El nuevo tope al precio del diésel, alcanzado por Sheinbaum y los gasolineros, se aplicará de forma gradual con estímulos fiscales y acuerdos voluntarios del sector.
La presidenta Claudia Sheinbaum alcanzó un nuevo acuerdo con empresarios gasolineros para establecer un tope de 27 pesos por litro en el precio del diésel, el cual comenzará a aplicarse de manera gradual a partir de la próxima semana.
El pacto, definido tras una reunión en Palacio Nacional, contempla la participación conjunta del sector privado y del gobierno federal. Enrique Félix Robelo, presidente de Onexpo Nacional, explicó que el objetivo será alcanzado mediante ajustes tanto de la industria como de las autoridades fiscales.

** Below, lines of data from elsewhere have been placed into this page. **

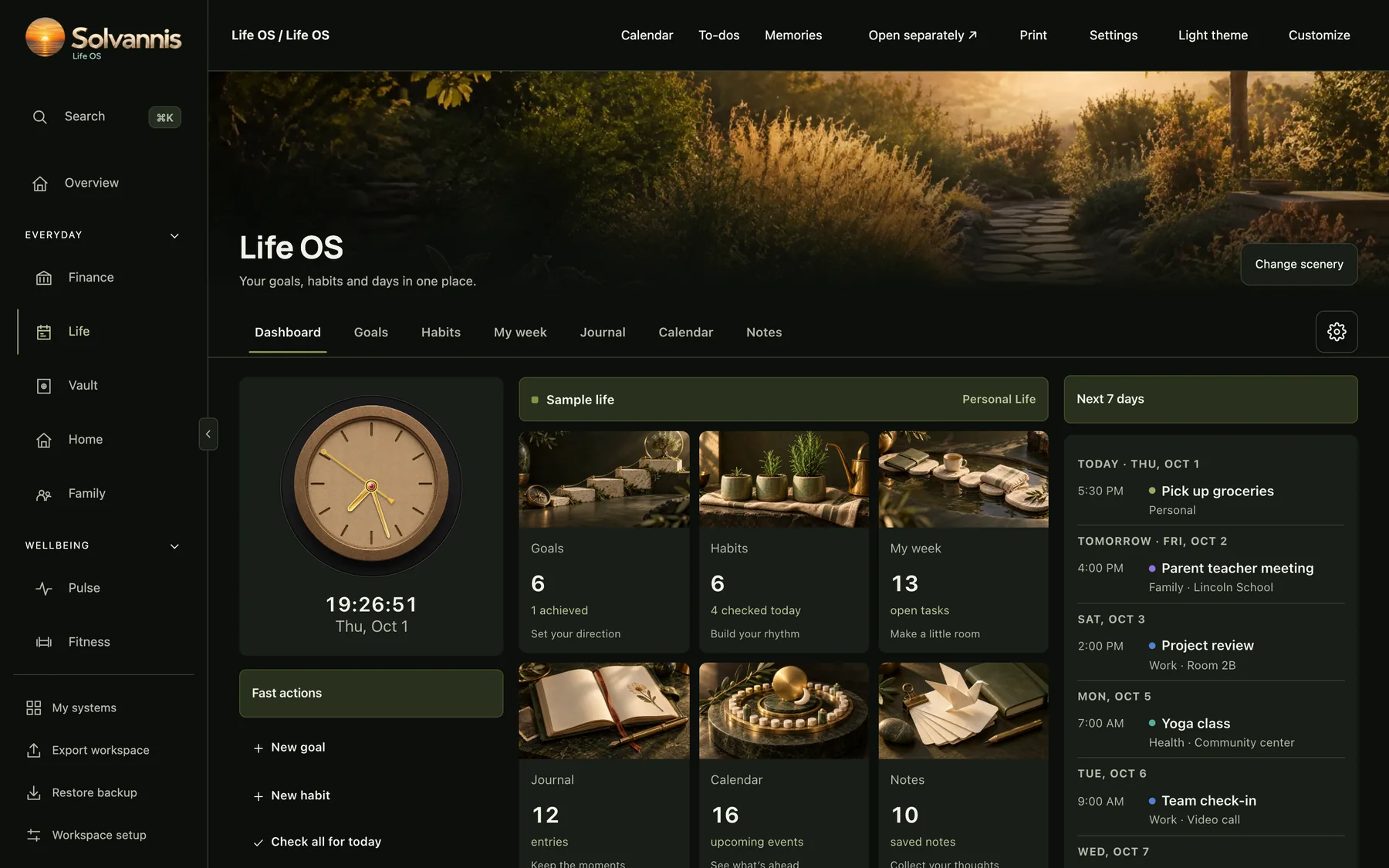The height and width of the screenshot is (868, 1389).
Task: Open the Notes origami thumbnail card
Action: coord(963,711)
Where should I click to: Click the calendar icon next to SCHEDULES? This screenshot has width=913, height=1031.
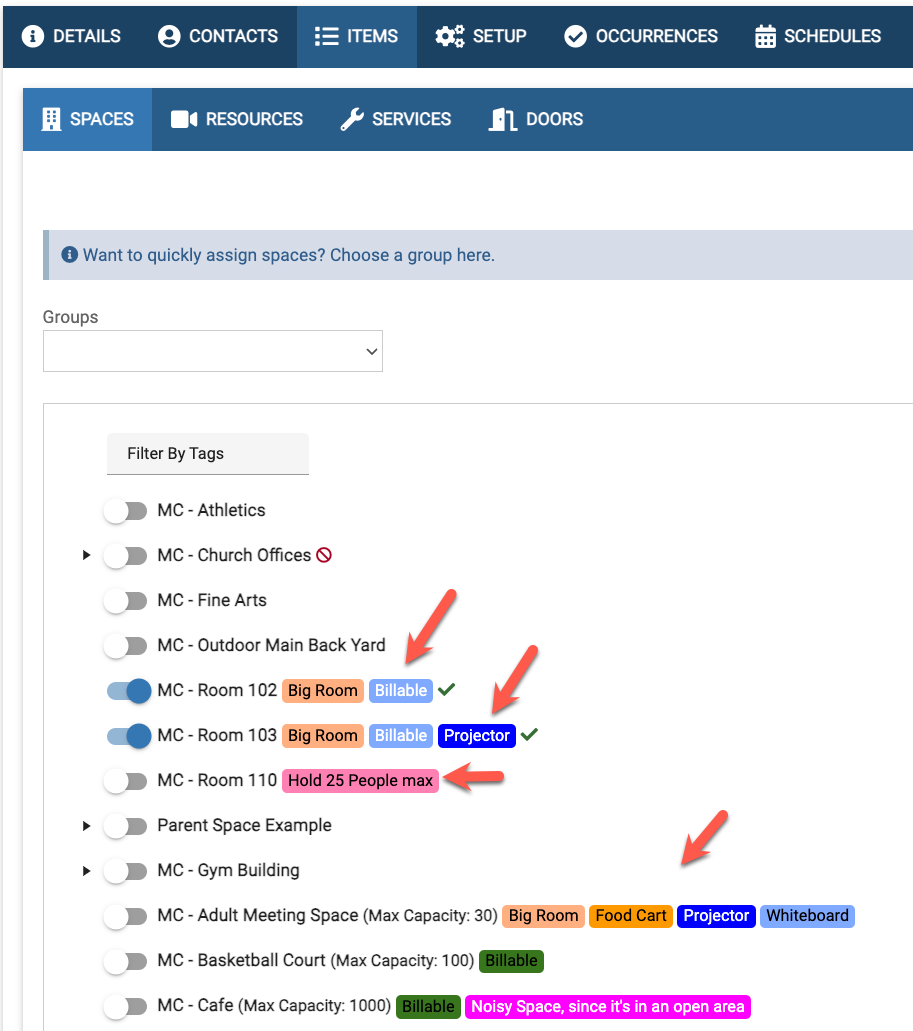coord(766,36)
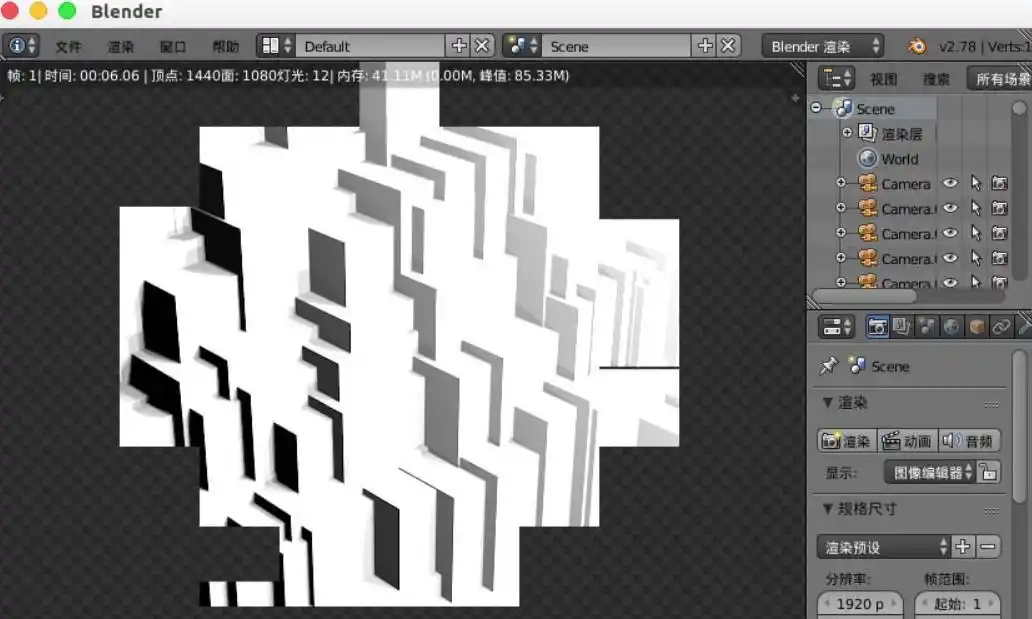Image resolution: width=1032 pixels, height=619 pixels.
Task: Select the Render Layers properties tab icon
Action: click(901, 327)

De acuerdo con el empresario, el gobierno intervendrá a través de mecanismos como el Impuesto Especial sobre Producción y Servicios (IEPS), mediante estímulos fiscales que permitan contener el precio final al consumidor.
La implementación del nuevo límite no será inmediata ni obligatoria, ya que dependerá de los inventarios actuales de las estaciones de servicio, cuyos costos aún reflejan los precios vigentes. Por ello, la reducción se observará de forma progresiva en los próximos días.
Más tarde, la mandataria destacó en redes sociales que este acuerdo fue posible gracias a la colaboración de distintos actores, incluidos bancos —que redujeron comisiones— y empresas de vales, que también ajustaron sus costos operativos.
El nuevo tope se da apenas una semana después de que se estableciera un límite previo de 28 pesos por litro para el diésel, y se suma a otras medidas implementadas desde hace más de un año, como el control voluntario de la gasolina Magna en 24 pesos por litro.
Estas acciones forman parte de una estrategia del gobierno federal para contener el impacto de la volatilidad internacional en los precios de los combustibles, particularmente ante las tensiones geopolíticas en Medio Oriente que han presionado al alza los energéticos.